In a distant post-apocalyptic future, North America -- now known as Panem -- is composed of 12 districts that are controlled by the totalitarian Capitol, and every year, one boy and one girl from each of the districts are randomly selected to compete in THE HUNGER GAMES, a televised battle to the death for the Capitol's amusement ... and as a brutal reminder of the districts' failed rebellion. When 16-year-old Katniss Everdeen's (Jennifer Lawrence) younger sister is chosen as one of District 12's representatives, she volunteers to be the tribute in her sister's place. Aided by half-drunk former winner Haymitch (Woody Harrelson), personal stylist Cinna (Lenny Kravitz), and fellow tribute Peeta (Josh Hutcherson), Katniss embarks on an unimaginable journey to emerge as the Games' sole victor, even though that means 23 others will have to die.
Is It Any Good?
Director Gary Ross has faithfully, lovingly adapted the first installment of Suzanne Collins' riveting dystopian trilogy. As the compelling Katniss, Lawrence (an Oscar nominee for the similarly themed drama Winter's Bone) completely brings "The Girl on Fire" to life. She anchors the movie with her heartfelt portrayal of a fierce and selfless young woman who knows how to survive and how to save the people she loves. And Hutcherson is fantastic as the thoughtful and protective Peeta. (Fans expecting high romance should know there are several tender moments, but the love story takes a rightful back seat to Katniss' extraordinary tale.)

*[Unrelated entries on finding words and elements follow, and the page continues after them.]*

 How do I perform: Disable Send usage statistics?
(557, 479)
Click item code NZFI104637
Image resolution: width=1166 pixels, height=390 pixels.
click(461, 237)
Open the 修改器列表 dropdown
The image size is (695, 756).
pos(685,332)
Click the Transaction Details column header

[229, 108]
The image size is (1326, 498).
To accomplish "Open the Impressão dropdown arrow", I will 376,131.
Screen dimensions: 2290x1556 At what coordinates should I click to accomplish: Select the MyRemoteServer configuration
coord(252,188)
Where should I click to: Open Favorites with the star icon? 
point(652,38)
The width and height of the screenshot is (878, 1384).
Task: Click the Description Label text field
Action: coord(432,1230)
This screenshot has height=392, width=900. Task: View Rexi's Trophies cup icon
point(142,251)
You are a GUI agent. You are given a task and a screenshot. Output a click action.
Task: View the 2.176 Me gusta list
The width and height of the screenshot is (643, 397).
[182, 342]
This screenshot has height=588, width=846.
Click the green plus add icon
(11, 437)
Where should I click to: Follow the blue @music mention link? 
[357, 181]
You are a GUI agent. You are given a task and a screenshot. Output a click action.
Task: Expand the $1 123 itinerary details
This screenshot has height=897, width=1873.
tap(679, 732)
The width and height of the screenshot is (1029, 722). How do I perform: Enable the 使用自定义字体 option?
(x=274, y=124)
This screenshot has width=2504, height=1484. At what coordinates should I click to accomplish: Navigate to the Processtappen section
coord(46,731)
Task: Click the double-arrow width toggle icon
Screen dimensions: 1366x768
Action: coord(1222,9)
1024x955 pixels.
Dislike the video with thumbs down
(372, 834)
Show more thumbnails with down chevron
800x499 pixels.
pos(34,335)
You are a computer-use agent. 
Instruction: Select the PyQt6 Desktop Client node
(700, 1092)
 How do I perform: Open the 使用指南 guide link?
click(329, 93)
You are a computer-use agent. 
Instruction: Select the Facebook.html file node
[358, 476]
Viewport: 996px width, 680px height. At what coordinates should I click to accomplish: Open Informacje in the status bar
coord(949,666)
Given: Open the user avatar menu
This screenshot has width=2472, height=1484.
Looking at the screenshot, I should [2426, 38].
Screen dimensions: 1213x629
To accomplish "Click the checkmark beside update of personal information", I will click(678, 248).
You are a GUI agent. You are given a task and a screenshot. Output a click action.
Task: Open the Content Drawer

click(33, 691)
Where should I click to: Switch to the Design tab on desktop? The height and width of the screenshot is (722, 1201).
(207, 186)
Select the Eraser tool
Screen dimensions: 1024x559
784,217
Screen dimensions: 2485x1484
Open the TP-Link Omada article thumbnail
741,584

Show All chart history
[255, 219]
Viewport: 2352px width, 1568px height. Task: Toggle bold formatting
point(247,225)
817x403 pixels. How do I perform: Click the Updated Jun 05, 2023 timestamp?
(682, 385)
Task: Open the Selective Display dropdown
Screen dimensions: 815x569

The supporting characters are all equally up to the task of realizing Collins' vision. Stanley Tucci is particularly wonderful as scene-stealing Caesar Flickerman, a smarmy TV personality who hosts the Games and interviews all of the competitors. Elizabeth Banks is hilarious as Effie Trinket, the Capitol's liaison to District 12, and Harrelson is a slightly more understated but just as clever version of perpetually drunk Haymitch. Everyone -- whether it's Donald Sutherland in a few powerful scenes as Panem's menacing President Snow; newcomer Amandla Stenberg as Katniss' young ally, Rue; or the various other young tributes who die one by one -- gives their all to this captivating commentary on government, entertainment, and self-identity. The Hunger Games is violent, but in a heartbreaking way that will both make audiences think and count the days until Catching Fire is in theaters.
Talk to Your Kids About ...
Families can talk about how the "last man standing" premise (minus the actual killing, of course) in The Hunger Games compares to current reality shows. Which shows pit people against each other? Why is it so much fun to watch the alliances and the voting off and the cattiness of these programs? How far do you think shows like this could go?
Use the movie's depiction of Panem -- particularly the relationship between the Capitol and the 12 districts -- to discuss how much kids understand about totalitarian governments and dictatorships. What does President Snow mean when he says he doesn't root for "underdogs"? Or that too much hope is a dangerous thing? Why are there more bleak portrayals of the distant future than optimistic ones? What are some other books and movies that feature a postapocalyptic or post-war future?
How does Katniss compare to other female protagonists in young adult books and movies? What are her views on love, marriage, and kids, and how are they tied to the unimaginably dire circumstances she endures?